Lead Dedupe + Enrich Pipeline

A real production-shape data pipeline. Takes a raw CSV of leads, runs it through QuickFlo’s data steps — data.csv-to-items, data.dedup, data.scrub, data.enrich, data.map, data-store.bulk-set — and produces a clean, deduplicated, scrubbed, enriched dataset ready to push downstream. Same shape works for contact lists, sales leads, marketing outreach, customer migrations.

Workflow JSON

For demonstration the recipe takes the CSV, the DNC list, and the CRM data all inline in the webhook payload — that keeps the data flow visible end to end. In production you’d typically load the DNC list and CRM data from external APIs (Salesforce, Hubspot) or from cloud storage at the start of the workflow.

{
  "name": "Lead Dedupe + Enrich Pipeline",
  "initial": {
    "csv": "email,firstName,lastName,phone\njane@acme.com,Jane,Doe,5551234\nbob@acme.com,Bob,Smith,5555678\njane@acme.com,Jane,D.,5551234",
    "dncList": [
      { "value": "5559999" }
    ],
    "crmContacts": [
      { "email": "jane@acme.com", "company": "Acme", "region": "US", "tier": "gold" }
    ]
  },
  "steps": [
    {
      "stepId": "parse-csv",
      "stepType": "data.csv-to-items",
      "input": {
        "source": "content",
        "csv": "{{ initial.csv }}",
        "skipHeader": true
      }
    },
    {
      "stepId": "dedupe",
      "stepType": "data.dedup",
      "input": {
        "items": "{{ parse-csv.items }}",
        "key": ["email"],
        "keep": "first"
      }
    },
    {
      "stepId": "scrub",
      "stepType": "data.scrub",
      "input": {
        "items": "{{ dedupe.items }}",
        "against": "{{ initial.dncList }}",
        "fields": ["phone", "email"],
        "againstField": "value",
        "action": "remove"
      }
    },
    {
      "stepId": "enrich",
      "stepType": "data.enrich",
      "input": {
        "items": "{{ scrub.items }}",
        "from": "{{ initial.crmContacts }}",
        "matchField": "email",
        "fromMatchField": "email",
        "copyFields": ["company", "region", "tier"],
        "prefix": "crm_"
      }
    },
    {
      "stepId": "shape-records",
      "stepType": "data.map",
      "input": {
        "items": "{{ enrich.items }}",
        "map": {
          "key": "{{ $item.email }}",
          "value": "{{ $item }}"
        }
      }
    },
    {
      "stepId": "store",
      "stepType": "data-store.bulk-set",
      "input": {
        "tableName": "cleaned-leads",
        "records": "{{ shape-records.items }}"
      }
    },
    {
      "stepId": "respond",
      "stepType": "core.return",
      "input": {
        "webhookResponse": {
          "statusCode": 200,
          "body": {
            "imported": "{{ parse-csv.count }}",
            "deduped": "{{ dedupe.removedCount }}",
            "scrubbed": "{{ scrub.removedCount }}",
            "enriched": "{{ enrich.matchedCount }}",
            "stored": "{{ store.total }}"
          }
        }
      }
    }
  ]
}

Setup

Connections needed: none for the basic pipeline. Add a CRM connection if you swap the inline crmContacts for a real API lookup.
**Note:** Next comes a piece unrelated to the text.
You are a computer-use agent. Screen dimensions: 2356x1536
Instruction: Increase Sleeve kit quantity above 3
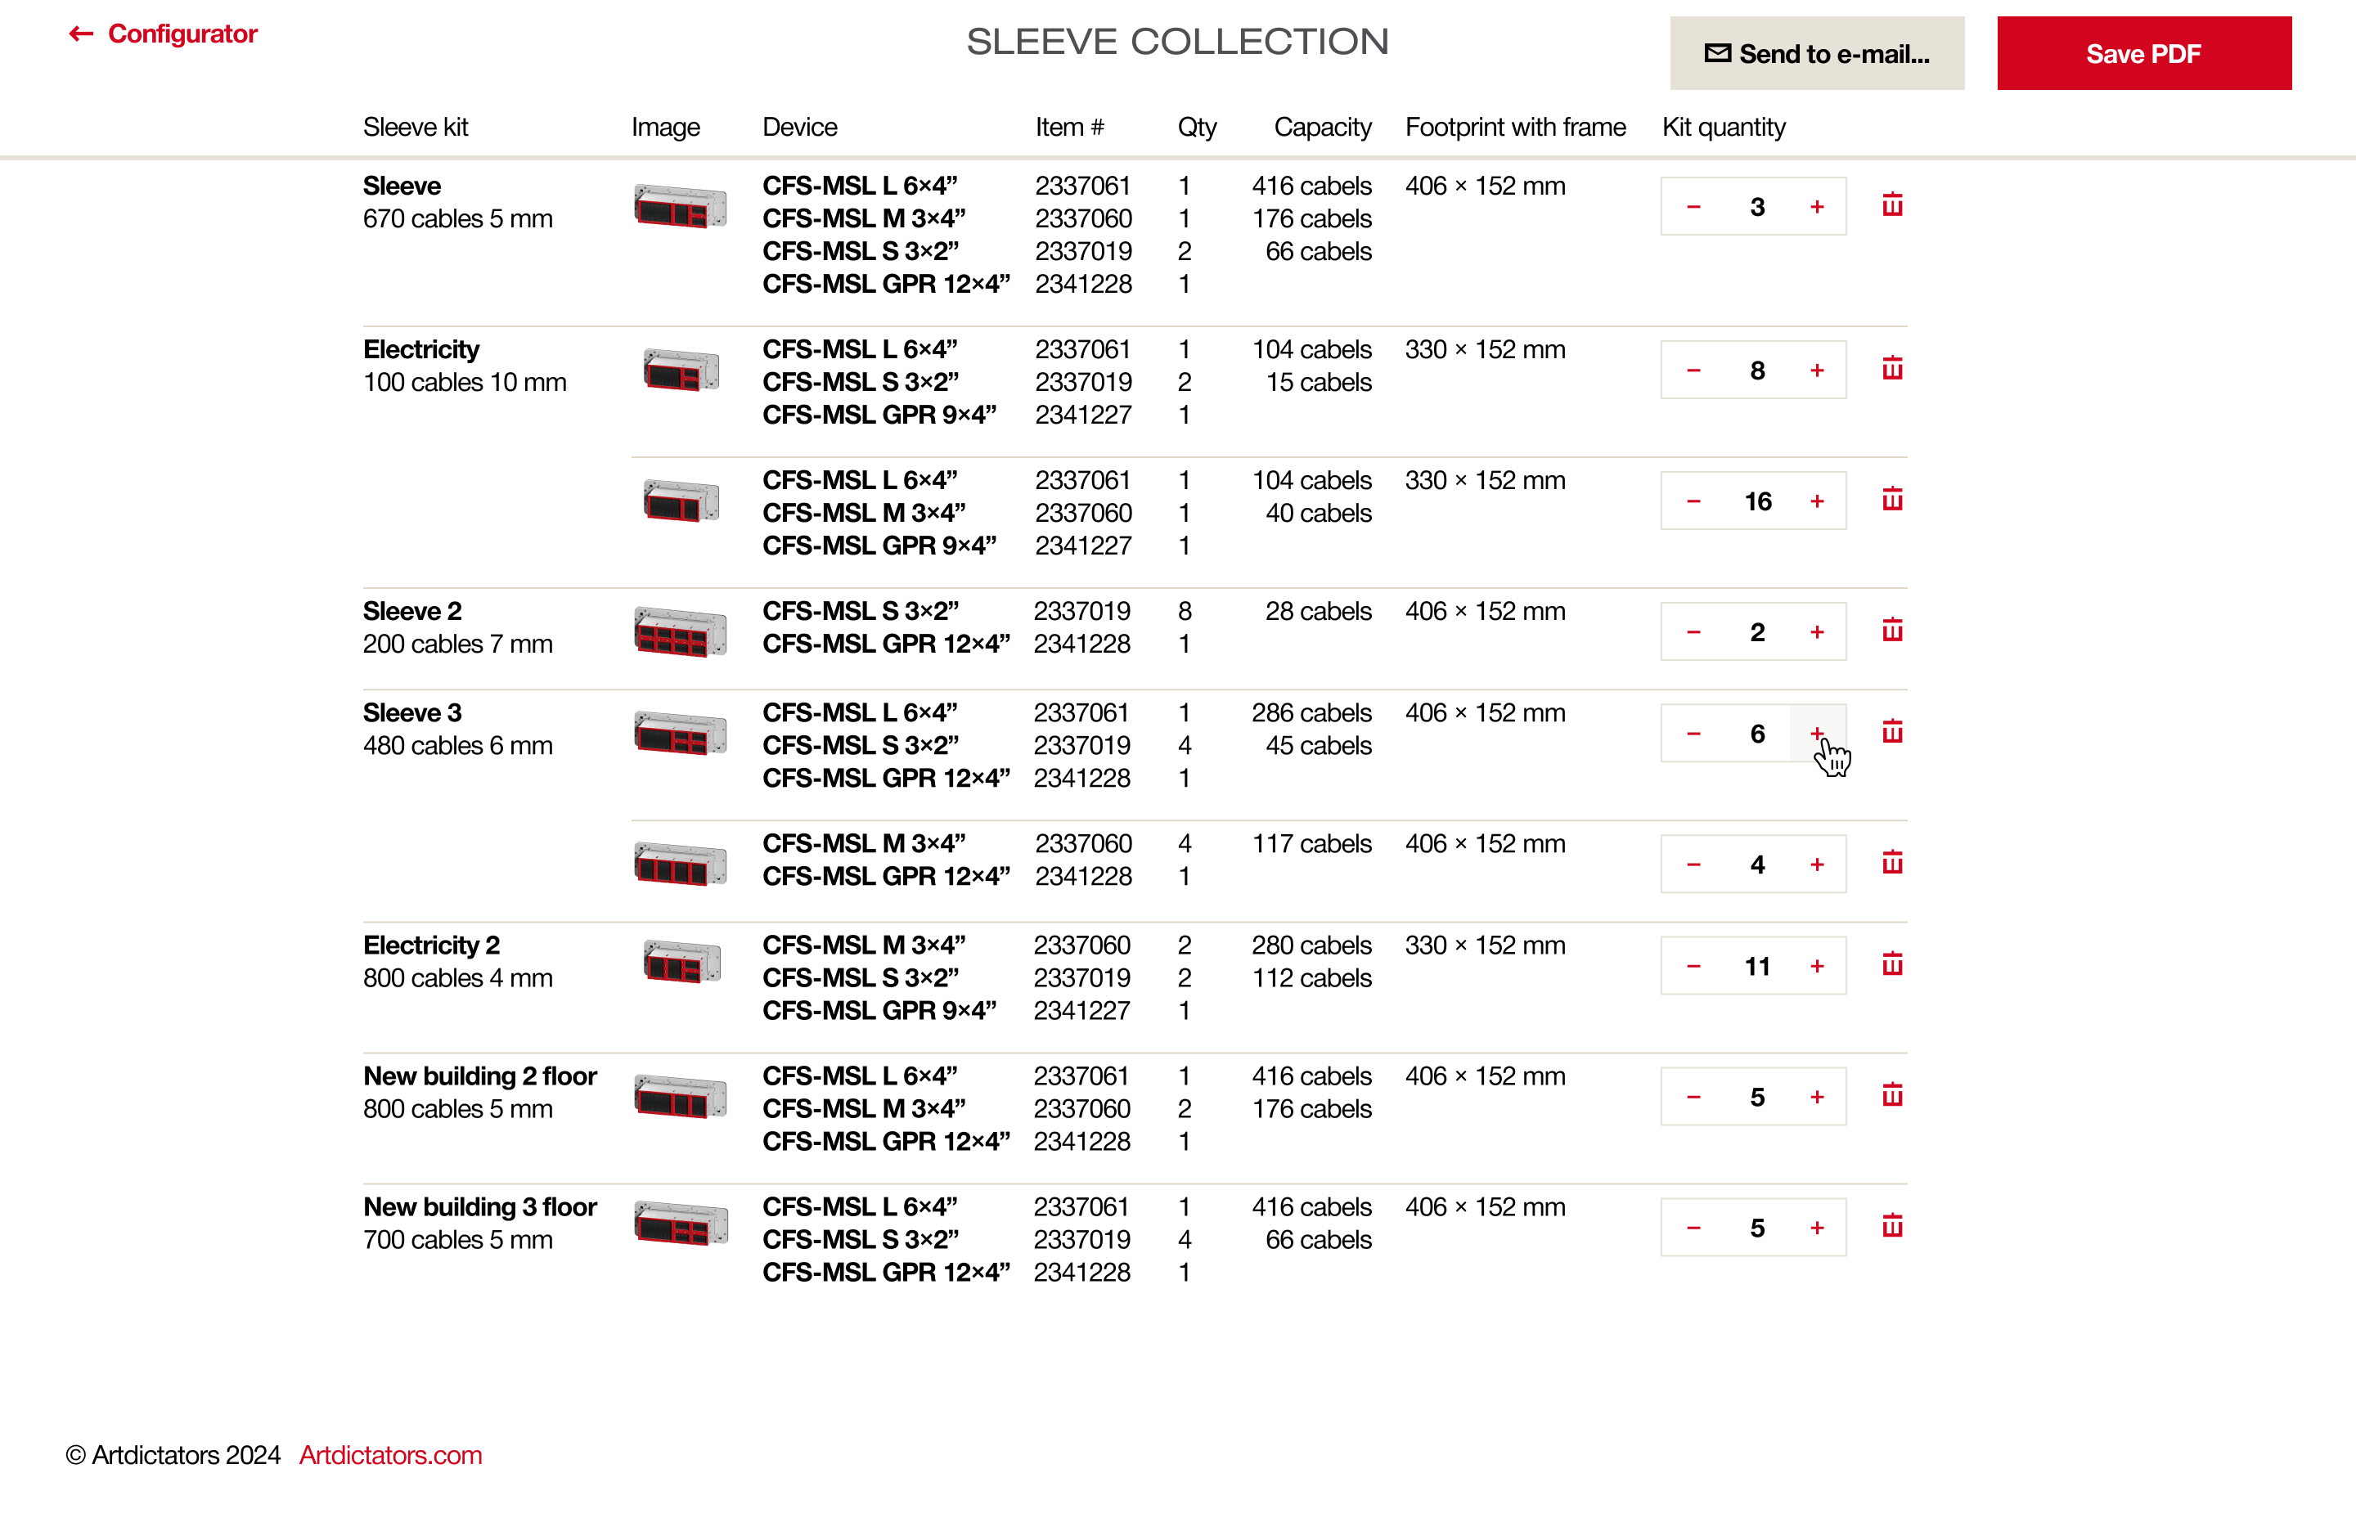(1816, 207)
Trigger: add a Webhook trigger that accepts the CSV string, the DNC list, and the CRM reference data. For larger files, you’d typically use a form trigger with file upload or a scheduled trigger reading from a fixed location instead.

Field	Value
Name	`import-leads`
Method	`POST`
Authentication	On — generate a secret

How it works

inline CSV
  → parse into rows
  → dedupe by email
  → scrub against DNC list
  → enrich each row with the matching CRM record
  → reshape into bulk-set records
  → bulk-write to a data store
  → return a summary

The trick at the end is the shape-records step — data-store.bulk-set expects an array of { key, value } objects (not raw items), so we use a data.map step to wrap each enriched lead into the right shape with the email as the key and the whole row as the value.

Test it

curl -X POST https://run.quickflo.app/w/@your-org/import-leads \
  -H "Authorization: Bearer YOUR_WEBHOOK_SECRET" \
  -H "Content-Type: application/json" \
  -d '{
    "csv": "email,firstName,lastName,phone\njane@acme.com,Jane,Doe,5551234\njane@acme.com,Jane,D.,5551234",
    "dncList": [{"value": "5559999"}],
    "crmContacts": [{"email": "jane@acme.com", "company": "Acme", "region": "US", "tier": "gold"}]
  }'

You should get back something like:

{
  "imported": 2,
  "deduped": 1,
  "scrubbed": 0,
  "enriched": 1,
  "stored": 1
}

What to customize first

Load the DNC list and CRM data from real sources. Replace the inline initial.dncList / initial.crmContacts with HTTP calls to your CRM (Salesforce, Hubspot) or to a DNC service. The rest of the pipeline doesn’t change.
Use composite-key dedup. Single-field email dedup misses near-duplicates with typos. Switch the dedup step’s key to ["firstName", "lastName", "phone"] or add a normalization step (data.map) first that lowercases emails and strips diacritics with the stripDiacritics filter.
Add a phone-cleaning pass. Before scrubbing, run a data.map step that converts each phone to E.164 format using the toE164 filter — that way “555-1234” and “(555) 1234” match the same DNC entry.
Use data.merge instead of data.dedup if you want to consolidate duplicates (e.g. keep all phones from the duplicate records as a phones array on one merged row) instead of dropping them.
Add data.explode → scrub → data.implode if records have multiple phone columns (phone1, phone2, phone3) and you want to scrub each one independently. See the Working with Data reference for the explode→implode pattern.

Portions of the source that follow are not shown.